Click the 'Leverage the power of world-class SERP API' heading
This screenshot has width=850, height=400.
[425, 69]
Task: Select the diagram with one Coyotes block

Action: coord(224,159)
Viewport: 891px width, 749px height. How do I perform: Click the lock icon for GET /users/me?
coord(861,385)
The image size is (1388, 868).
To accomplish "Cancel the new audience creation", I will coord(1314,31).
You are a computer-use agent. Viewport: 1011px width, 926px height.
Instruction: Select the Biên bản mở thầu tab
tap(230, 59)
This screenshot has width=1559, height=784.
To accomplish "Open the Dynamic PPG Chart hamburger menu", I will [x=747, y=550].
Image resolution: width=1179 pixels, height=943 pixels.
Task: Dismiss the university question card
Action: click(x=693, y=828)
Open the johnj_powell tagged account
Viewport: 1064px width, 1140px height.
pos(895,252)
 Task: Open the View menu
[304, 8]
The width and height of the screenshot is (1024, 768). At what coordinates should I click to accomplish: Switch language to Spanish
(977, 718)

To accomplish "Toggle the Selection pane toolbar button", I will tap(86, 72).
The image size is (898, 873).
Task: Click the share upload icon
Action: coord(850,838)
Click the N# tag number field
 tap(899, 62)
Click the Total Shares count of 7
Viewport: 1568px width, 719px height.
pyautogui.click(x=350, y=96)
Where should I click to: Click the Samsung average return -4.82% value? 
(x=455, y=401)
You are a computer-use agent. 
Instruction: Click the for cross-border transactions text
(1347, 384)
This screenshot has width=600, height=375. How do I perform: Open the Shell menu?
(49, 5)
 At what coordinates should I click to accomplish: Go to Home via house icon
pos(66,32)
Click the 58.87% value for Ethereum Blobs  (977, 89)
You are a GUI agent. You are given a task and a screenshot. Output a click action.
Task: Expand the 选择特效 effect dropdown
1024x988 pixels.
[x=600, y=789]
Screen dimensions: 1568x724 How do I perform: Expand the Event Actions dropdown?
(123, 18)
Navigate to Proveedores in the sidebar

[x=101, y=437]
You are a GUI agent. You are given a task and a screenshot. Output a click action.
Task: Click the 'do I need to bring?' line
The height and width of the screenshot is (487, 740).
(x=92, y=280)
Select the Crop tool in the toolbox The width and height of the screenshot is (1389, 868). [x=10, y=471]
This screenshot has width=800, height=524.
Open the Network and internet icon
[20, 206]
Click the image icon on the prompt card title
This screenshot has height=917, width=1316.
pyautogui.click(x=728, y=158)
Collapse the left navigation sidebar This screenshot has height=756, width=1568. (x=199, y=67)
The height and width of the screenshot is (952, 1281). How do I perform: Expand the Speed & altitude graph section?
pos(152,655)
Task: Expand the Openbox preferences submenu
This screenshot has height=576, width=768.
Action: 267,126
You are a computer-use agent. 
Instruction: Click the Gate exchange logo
★ ★ ★ ★ ★
Challenge: Transcribe every one of the records above verbatim, keeping each line as it stands.

Output below:
Click the 'Leverage the power of world-class SERP API' heading
This screenshot has width=850, height=400.
[425, 69]
Task: Select the diagram with one Coyotes block

Action: coord(224,159)
Viewport: 891px width, 749px height. How do I perform: Click the lock icon for GET /users/me?
coord(861,385)
The image size is (1388, 868).
To accomplish "Cancel the new audience creation", I will coord(1314,31).
You are a computer-use agent. Viewport: 1011px width, 926px height.
Instruction: Select the Biên bản mở thầu tab
tap(230, 59)
This screenshot has width=1559, height=784.
To accomplish "Open the Dynamic PPG Chart hamburger menu", I will [x=747, y=550].
Image resolution: width=1179 pixels, height=943 pixels.
Task: Dismiss the university question card
Action: click(x=693, y=828)
Open the johnj_powell tagged account
Viewport: 1064px width, 1140px height.
pos(895,252)
 Task: Open the View menu
[304, 8]
The width and height of the screenshot is (1024, 768). At what coordinates should I click to accomplish: Switch language to Spanish
(977, 718)

To accomplish "Toggle the Selection pane toolbar button", I will tap(86, 72).
The image size is (898, 873).
Task: Click the share upload icon
Action: coord(850,838)
Click the N# tag number field
 tap(899, 62)
Click the Total Shares count of 7
Viewport: 1568px width, 719px height.
pyautogui.click(x=350, y=96)
Where should I click to: Click the Samsung average return -4.82% value? 
(x=455, y=401)
You are a computer-use agent. 
Instruction: Click the for cross-border transactions text
(1347, 384)
This screenshot has width=600, height=375. How do I perform: Open the Shell menu?
(49, 5)
 At what coordinates should I click to accomplish: Go to Home via house icon
pos(66,32)
Click the 58.87% value for Ethereum Blobs  (977, 89)
You are a GUI agent. You are given a task and a screenshot. Output a click action.
Task: Expand the 选择特效 effect dropdown
1024x988 pixels.
[x=600, y=789]
Screen dimensions: 1568x724 How do I perform: Expand the Event Actions dropdown?
(123, 18)
Navigate to Proveedores in the sidebar

[x=101, y=437]
You are a GUI agent. You are given a task and a screenshot. Output a click action.
Task: Click the 'do I need to bring?' line
The height and width of the screenshot is (487, 740).
(x=92, y=280)
Select the Crop tool in the toolbox The width and height of the screenshot is (1389, 868). [x=10, y=471]
This screenshot has width=800, height=524.
Open the Network and internet icon
[20, 206]
Click the image icon on the prompt card title
This screenshot has height=917, width=1316.
pyautogui.click(x=728, y=158)
Collapse the left navigation sidebar This screenshot has height=756, width=1568. (x=199, y=67)
The height and width of the screenshot is (952, 1281). How do I perform: Expand the Speed & altitude graph section?
pos(152,655)
Task: Expand the Openbox preferences submenu
This screenshot has height=576, width=768.
Action: 267,126
You are a computer-use agent. 
Instruction: Click the Gate exchange logo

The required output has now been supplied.